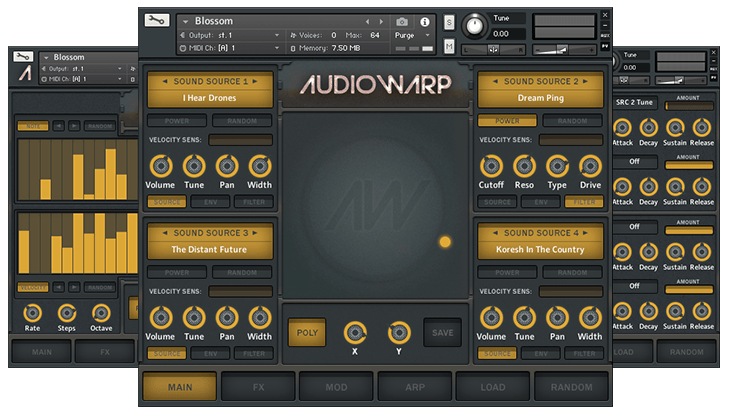Image resolution: width=730 pixels, height=416 pixels.
Task: Click Sound Source 2 Drive knob
Action: (x=590, y=167)
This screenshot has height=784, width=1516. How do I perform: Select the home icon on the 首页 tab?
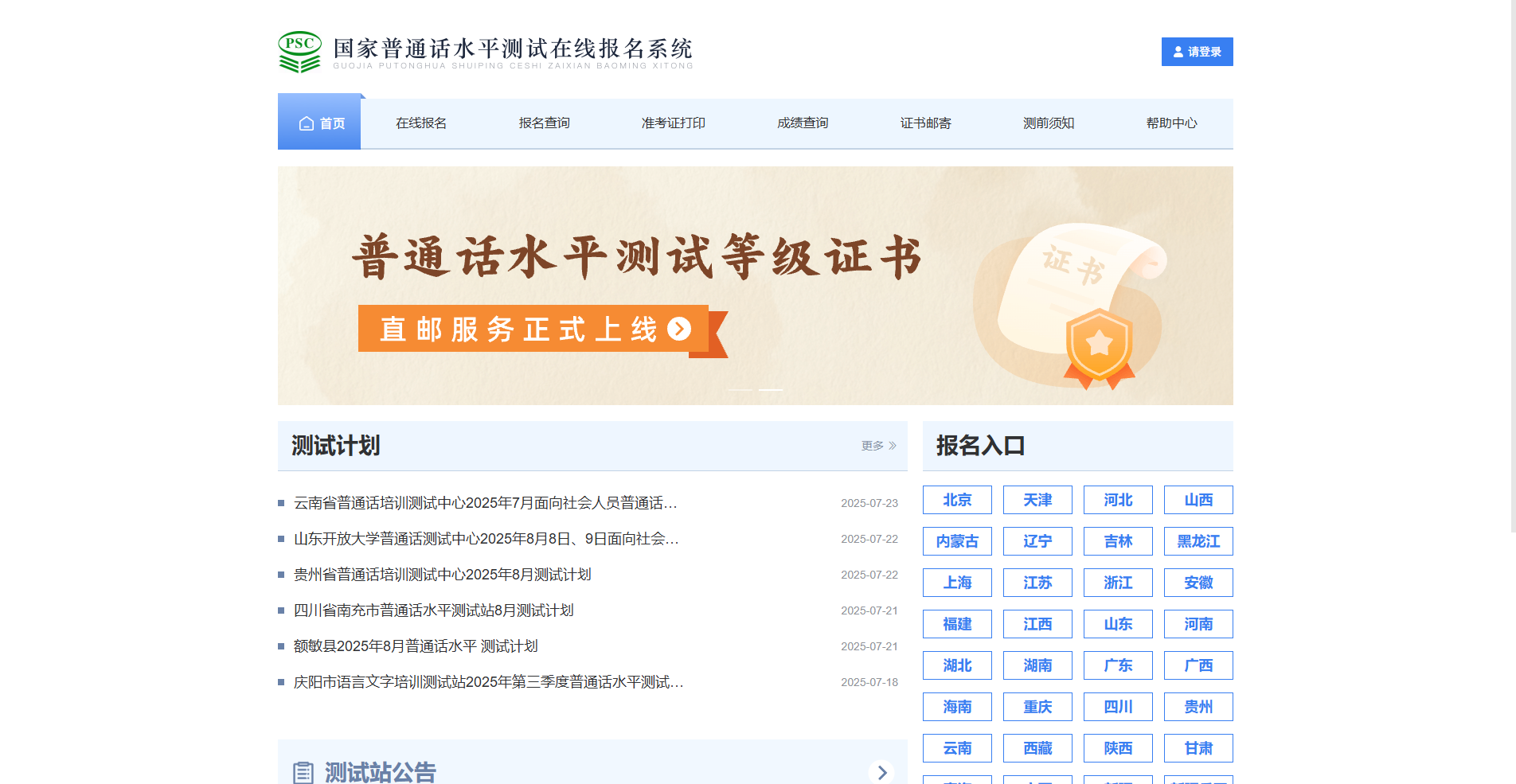pyautogui.click(x=307, y=123)
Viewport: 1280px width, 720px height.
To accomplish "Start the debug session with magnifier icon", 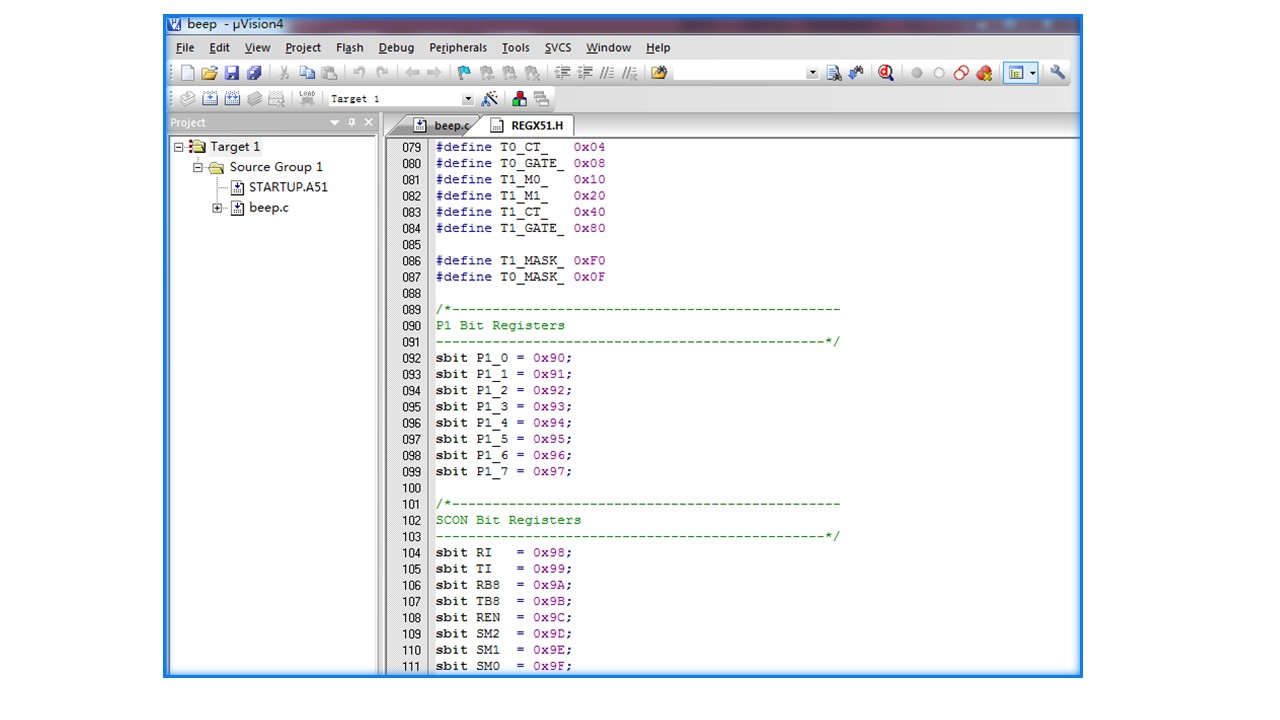I will coord(885,73).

Instructions for the task:
Please copy the rows above character for character, from the very first line up to and including the line that contains "pyautogui.click(x=307, y=123)". Leave the pictures out of your copy.

Expected answer:
Image resolution: width=730 pixels, height=416 pixels.
Task: Click Sound Source 2 Drive knob
Action: (x=590, y=167)
This screenshot has height=784, width=1516. How do I perform: Select the home icon on the 首页 tab?
pyautogui.click(x=307, y=123)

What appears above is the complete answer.